== Material for this task

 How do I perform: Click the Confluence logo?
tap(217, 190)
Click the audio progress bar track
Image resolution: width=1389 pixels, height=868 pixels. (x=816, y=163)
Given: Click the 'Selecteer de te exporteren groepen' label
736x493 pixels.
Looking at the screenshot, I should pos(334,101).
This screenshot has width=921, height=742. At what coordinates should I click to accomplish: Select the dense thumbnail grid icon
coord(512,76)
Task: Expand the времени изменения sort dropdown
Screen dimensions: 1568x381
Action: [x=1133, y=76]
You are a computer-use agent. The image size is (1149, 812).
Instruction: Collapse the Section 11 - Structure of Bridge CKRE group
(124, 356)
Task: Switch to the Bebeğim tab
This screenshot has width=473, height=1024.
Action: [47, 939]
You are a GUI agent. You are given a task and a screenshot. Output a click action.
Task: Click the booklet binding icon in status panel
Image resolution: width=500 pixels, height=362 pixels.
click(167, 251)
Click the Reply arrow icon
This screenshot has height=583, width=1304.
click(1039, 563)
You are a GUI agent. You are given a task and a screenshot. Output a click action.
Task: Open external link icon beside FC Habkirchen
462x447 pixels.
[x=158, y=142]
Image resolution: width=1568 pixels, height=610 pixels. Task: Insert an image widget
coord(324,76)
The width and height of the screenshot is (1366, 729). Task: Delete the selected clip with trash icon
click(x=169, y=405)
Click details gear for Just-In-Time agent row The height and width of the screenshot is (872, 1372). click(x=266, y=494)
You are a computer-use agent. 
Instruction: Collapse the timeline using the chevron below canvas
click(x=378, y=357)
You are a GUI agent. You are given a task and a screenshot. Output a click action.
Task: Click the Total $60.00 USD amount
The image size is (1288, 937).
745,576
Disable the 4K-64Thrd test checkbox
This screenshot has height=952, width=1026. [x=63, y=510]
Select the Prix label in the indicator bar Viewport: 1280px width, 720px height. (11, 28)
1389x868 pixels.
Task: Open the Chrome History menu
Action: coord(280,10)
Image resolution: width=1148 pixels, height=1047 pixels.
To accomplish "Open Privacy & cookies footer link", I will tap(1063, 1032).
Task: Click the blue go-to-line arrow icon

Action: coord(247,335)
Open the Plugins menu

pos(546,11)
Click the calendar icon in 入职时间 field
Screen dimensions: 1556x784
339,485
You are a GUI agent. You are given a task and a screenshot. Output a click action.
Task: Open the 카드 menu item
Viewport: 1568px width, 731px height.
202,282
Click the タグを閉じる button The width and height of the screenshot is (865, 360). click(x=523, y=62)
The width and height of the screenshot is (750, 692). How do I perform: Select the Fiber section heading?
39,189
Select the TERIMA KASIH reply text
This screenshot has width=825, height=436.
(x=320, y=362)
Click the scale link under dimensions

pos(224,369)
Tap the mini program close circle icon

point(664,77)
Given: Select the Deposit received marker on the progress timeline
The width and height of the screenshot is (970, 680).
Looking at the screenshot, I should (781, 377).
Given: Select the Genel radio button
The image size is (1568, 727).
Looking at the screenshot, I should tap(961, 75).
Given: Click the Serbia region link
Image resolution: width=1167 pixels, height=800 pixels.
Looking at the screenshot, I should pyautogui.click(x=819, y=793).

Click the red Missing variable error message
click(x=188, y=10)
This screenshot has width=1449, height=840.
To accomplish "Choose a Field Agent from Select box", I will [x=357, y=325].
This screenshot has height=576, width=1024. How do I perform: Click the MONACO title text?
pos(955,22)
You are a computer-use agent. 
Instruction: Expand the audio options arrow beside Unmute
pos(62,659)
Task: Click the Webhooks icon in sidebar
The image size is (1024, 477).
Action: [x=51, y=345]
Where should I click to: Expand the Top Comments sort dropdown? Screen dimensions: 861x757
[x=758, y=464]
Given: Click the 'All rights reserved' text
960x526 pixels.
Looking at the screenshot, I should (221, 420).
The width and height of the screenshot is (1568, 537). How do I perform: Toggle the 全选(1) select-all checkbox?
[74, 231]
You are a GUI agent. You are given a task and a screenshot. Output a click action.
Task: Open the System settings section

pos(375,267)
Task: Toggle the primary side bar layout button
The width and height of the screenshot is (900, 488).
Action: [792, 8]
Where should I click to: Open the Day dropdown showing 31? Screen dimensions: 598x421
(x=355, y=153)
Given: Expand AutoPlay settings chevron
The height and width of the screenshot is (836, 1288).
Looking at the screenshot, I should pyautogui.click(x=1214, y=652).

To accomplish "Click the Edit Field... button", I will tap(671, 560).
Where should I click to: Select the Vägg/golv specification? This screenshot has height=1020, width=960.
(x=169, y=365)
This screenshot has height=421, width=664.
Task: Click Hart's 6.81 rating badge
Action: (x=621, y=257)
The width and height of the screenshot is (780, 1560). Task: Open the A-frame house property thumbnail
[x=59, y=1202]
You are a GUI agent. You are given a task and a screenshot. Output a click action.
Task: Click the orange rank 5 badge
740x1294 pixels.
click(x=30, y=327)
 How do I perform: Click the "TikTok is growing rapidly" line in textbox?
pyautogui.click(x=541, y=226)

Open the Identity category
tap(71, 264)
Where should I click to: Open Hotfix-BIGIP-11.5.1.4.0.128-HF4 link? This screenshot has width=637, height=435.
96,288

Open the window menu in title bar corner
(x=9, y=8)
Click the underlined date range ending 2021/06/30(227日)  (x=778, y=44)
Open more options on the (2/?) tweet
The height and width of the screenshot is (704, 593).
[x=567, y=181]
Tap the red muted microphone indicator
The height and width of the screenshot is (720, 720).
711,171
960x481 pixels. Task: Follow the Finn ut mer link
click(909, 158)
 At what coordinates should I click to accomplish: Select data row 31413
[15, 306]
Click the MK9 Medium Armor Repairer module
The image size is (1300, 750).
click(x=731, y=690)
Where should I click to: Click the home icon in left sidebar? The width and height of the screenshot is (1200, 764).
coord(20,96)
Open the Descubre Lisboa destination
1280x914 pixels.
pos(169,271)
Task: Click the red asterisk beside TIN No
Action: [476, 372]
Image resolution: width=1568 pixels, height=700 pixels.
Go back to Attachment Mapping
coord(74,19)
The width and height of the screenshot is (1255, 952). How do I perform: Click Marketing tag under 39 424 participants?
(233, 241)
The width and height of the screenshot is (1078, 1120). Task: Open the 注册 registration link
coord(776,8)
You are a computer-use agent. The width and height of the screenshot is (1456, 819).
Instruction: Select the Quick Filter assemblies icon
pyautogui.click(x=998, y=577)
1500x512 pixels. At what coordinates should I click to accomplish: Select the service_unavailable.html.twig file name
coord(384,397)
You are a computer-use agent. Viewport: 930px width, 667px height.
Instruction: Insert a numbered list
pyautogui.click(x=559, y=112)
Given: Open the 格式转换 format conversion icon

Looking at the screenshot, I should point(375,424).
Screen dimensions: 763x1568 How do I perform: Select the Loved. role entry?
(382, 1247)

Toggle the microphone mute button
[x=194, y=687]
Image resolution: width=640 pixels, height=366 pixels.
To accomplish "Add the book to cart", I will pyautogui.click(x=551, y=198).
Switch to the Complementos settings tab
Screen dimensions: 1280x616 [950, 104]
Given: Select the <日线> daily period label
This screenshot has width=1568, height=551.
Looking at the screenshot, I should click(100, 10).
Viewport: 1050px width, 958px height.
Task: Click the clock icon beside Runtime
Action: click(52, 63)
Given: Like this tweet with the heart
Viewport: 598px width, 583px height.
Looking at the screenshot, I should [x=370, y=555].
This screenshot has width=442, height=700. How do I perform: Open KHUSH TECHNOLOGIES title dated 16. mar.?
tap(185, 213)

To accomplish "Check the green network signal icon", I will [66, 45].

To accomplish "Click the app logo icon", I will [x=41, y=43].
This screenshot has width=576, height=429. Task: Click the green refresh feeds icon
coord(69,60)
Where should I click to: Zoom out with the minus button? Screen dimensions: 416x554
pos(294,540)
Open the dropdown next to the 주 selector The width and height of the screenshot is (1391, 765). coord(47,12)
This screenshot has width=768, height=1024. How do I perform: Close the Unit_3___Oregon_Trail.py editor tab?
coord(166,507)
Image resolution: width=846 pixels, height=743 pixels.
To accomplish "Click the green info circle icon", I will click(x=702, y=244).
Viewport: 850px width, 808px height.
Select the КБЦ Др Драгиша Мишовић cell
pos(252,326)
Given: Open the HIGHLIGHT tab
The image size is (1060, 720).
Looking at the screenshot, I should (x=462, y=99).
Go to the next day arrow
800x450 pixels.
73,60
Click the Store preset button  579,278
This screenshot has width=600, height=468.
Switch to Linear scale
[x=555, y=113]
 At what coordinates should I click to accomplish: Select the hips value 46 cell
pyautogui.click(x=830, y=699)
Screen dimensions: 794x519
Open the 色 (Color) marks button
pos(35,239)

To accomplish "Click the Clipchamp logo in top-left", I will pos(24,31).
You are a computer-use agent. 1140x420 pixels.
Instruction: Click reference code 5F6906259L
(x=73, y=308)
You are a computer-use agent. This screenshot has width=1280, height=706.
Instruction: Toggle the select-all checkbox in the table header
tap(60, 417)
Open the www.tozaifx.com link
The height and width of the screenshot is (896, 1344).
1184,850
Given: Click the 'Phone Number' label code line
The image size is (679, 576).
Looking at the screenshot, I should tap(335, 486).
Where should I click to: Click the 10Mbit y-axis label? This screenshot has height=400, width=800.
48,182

====

▶ Problem to work on:
In the entries above, restate word for word the lines between the one holding "462x447 pixels." and the one holding "Image resolution: width=1148", inclusive, and nothing besides.

▶ Task output:
462x447 pixels.
[x=158, y=142]
Image resolution: width=1568 pixels, height=610 pixels. Task: Insert an image widget
coord(324,76)
The width and height of the screenshot is (1366, 729). Task: Delete the selected clip with trash icon
click(x=169, y=405)
Click details gear for Just-In-Time agent row The height and width of the screenshot is (872, 1372). click(x=266, y=494)
You are a computer-use agent. 
Instruction: Collapse the timeline using the chevron below canvas
click(x=378, y=357)
You are a GUI agent. You are given a task and a screenshot. Output a click action.
Task: Click the Total $60.00 USD amount
The image size is (1288, 937).
745,576
Disable the 4K-64Thrd test checkbox
This screenshot has height=952, width=1026. [x=63, y=510]
Select the Prix label in the indicator bar Viewport: 1280px width, 720px height. (11, 28)
1389x868 pixels.
Task: Open the Chrome History menu
Action: coord(280,10)
Image resolution: width=1148 pixels, height=1047 pixels.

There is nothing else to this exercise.